Sharang Rathore is a big shot in the corporate world who is an ardent cyclist at heart but is in the business of selling high end cars by profession. He always wanted his name to be carved in the record books by doing something different, through his endurance.
The 41 year old from Gurgaon, Haryana approached it in style by creating a national record in the elevation gain through riding. He attained the feat of highest altitude gain of more than 8848 m – the height of Mount Everest – in 18 hours and 27 minutes on a geared bicycle on 24th March 2016. This feat has been has been rightly acknowledged by the Limca Book of Records.
He reiterated his ascending trip to Billing Take Off Point (2400m) in Kangra, Himachal Pradesh from Bir Village (1525m) four times with an average elevation gain of 2207 m each time. He then summed it up with another short ride of 30 m gain, thus covering a total distance of 127.6 km. He started his journey at 3:15am and finished by 9:42 pm. He did take some mini breaks in between to resuscitate himself..
The corporate biggie who turned 41 this November, wanted to ring in his 40th birthday by doing something massive, something that he would cherish for many years to come. He did not fail his family or himself as he went on to inscribe his name in the picturesque hills of Himachal Pradesh.
The Head of Corporate and Direct Sales division of BMW Group, India, Sharang had a tough time juggling between his work and passion. He told TOI, “To train for something big like this, I had to start very early in the morning, sometimes through the weekdays and especially the big rides of over 100 km over the weekends.
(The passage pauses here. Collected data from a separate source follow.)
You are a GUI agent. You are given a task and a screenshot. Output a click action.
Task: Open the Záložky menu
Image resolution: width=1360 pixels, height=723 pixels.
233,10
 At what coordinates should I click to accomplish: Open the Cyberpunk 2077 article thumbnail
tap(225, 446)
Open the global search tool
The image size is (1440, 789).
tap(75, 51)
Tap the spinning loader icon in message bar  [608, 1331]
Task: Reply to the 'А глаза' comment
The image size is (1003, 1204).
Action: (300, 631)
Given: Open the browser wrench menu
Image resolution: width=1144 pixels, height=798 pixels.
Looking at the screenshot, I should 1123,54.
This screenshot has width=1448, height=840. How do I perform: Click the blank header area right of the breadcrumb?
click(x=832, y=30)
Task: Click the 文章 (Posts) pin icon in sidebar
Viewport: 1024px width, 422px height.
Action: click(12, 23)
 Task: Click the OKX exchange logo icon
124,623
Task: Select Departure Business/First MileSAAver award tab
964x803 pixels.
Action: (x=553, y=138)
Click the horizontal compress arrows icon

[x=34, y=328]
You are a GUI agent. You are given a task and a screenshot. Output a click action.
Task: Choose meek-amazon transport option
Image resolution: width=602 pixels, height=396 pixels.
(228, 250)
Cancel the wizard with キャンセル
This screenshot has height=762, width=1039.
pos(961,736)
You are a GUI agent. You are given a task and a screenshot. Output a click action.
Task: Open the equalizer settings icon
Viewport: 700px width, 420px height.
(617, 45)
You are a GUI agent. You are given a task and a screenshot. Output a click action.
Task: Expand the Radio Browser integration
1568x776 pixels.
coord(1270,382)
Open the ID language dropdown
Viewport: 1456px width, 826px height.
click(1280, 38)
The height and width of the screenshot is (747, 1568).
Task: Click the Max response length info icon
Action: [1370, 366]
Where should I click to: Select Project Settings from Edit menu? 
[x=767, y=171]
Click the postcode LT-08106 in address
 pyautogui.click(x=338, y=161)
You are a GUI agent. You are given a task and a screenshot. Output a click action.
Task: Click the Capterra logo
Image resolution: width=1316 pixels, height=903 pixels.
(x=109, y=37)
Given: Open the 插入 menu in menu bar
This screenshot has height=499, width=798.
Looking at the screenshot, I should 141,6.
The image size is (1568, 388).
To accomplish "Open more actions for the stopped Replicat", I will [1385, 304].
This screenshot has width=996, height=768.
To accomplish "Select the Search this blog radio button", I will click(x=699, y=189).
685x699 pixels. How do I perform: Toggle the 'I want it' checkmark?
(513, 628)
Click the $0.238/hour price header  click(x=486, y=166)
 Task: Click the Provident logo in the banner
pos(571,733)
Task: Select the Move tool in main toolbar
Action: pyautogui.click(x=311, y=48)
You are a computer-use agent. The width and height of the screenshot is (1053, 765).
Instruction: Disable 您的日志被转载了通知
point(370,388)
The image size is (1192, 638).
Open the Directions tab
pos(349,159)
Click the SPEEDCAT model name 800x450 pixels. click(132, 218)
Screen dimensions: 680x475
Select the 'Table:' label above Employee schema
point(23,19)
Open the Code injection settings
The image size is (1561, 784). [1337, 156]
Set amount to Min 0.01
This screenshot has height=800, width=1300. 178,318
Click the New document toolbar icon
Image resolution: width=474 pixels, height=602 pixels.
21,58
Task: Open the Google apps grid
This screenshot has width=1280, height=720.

And to an extent to cover my mileage I had also travelled from home to office and back everyday so that I was able to clock my 40 km or 50 km per day.”
He further elaborated, “If I was not able to cycle down to office – such as when I had to attend a big meeting where I have to be in formal attire – then I would do up and down 10 or 15 times via the stairs in the office building, as I sit on the seventh floor, and that also helped in building up muscles.”
He feels that his Manali-Leh trip was watershed for him. “The Manali-Leh trip was a turning point for me in terms of cycling because we could do a lot of high endurance stuff which I realized I could do on a cycle,” he said.
Rathore arduously voiced, “I would love to continue something or the other, maybe even someday do the Delhi-Bangkok-Malaysia route, along with other cyclists of our Manali-Leh group, which is opened up. If we are able to get a couple of weeks or may be a month off, we would be able to do that as well.”